Scan the entries for the string "size" and give the number of lines that have it, nothing further.

===

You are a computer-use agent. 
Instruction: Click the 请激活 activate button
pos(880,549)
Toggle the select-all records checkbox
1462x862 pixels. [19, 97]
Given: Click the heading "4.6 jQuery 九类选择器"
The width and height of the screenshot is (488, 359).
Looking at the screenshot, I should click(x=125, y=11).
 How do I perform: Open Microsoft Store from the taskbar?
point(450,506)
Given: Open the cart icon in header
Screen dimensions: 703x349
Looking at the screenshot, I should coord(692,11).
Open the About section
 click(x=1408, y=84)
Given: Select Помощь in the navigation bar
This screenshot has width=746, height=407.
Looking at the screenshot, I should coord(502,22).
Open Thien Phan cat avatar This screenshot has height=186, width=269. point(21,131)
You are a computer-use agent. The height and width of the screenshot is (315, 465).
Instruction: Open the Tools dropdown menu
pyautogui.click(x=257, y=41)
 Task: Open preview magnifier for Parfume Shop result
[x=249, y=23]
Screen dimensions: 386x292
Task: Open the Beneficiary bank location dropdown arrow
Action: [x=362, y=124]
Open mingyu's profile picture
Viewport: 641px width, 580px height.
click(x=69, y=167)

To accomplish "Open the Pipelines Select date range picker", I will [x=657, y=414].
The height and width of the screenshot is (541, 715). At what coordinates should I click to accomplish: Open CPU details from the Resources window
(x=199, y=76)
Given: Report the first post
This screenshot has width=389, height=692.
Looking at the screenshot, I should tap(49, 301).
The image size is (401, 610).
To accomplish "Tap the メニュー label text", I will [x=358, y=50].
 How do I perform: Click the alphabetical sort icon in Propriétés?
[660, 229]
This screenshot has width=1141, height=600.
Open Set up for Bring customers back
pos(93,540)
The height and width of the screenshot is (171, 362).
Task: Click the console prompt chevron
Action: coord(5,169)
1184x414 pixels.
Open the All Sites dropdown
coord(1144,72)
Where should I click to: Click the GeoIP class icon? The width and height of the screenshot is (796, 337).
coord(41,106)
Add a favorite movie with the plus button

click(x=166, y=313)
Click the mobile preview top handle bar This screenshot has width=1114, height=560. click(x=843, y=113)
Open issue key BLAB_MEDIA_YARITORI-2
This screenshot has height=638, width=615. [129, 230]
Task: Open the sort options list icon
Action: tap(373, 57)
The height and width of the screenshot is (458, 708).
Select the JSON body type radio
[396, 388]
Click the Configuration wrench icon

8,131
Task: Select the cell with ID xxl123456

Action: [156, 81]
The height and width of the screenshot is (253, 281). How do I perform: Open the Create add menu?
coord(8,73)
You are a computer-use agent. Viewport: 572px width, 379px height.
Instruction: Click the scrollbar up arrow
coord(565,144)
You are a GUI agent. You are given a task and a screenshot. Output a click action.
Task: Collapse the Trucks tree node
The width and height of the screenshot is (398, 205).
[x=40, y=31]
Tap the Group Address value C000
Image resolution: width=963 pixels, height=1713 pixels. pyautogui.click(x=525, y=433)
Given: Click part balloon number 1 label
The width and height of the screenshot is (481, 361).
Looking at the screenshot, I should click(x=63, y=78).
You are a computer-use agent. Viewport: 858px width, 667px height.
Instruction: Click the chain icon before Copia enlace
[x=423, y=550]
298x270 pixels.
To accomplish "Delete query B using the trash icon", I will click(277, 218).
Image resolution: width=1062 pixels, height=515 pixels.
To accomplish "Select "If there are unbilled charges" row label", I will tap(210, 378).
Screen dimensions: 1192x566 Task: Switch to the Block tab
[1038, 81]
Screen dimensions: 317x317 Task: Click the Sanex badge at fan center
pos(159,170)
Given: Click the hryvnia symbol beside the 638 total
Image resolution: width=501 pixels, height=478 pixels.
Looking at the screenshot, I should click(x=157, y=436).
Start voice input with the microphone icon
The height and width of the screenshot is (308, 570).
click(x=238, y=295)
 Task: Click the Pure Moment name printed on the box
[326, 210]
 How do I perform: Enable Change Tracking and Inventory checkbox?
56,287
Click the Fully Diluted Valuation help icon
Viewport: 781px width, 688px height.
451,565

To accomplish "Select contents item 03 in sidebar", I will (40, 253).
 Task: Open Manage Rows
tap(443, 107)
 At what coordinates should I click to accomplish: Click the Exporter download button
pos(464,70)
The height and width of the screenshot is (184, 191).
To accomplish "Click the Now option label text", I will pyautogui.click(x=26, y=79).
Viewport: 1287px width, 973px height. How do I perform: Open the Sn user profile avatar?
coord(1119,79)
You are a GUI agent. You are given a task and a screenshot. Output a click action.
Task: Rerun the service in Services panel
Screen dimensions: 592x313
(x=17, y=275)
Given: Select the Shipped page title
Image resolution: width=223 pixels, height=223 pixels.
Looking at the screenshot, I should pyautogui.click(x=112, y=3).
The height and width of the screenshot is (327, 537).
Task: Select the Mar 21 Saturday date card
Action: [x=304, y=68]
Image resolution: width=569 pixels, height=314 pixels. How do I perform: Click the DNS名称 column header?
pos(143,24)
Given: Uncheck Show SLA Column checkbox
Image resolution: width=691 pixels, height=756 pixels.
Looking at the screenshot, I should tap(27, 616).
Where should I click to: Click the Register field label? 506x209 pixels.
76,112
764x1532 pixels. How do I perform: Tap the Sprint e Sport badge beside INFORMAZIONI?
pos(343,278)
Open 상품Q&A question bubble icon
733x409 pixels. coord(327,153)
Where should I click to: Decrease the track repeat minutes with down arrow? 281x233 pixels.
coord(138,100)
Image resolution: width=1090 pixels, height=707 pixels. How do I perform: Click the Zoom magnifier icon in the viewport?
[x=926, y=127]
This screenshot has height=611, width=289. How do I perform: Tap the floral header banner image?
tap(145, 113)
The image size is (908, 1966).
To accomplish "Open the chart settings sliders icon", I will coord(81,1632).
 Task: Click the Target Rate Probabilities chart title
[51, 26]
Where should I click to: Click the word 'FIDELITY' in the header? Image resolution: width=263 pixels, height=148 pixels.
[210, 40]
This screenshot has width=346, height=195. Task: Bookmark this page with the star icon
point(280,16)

===

Written reply -> 2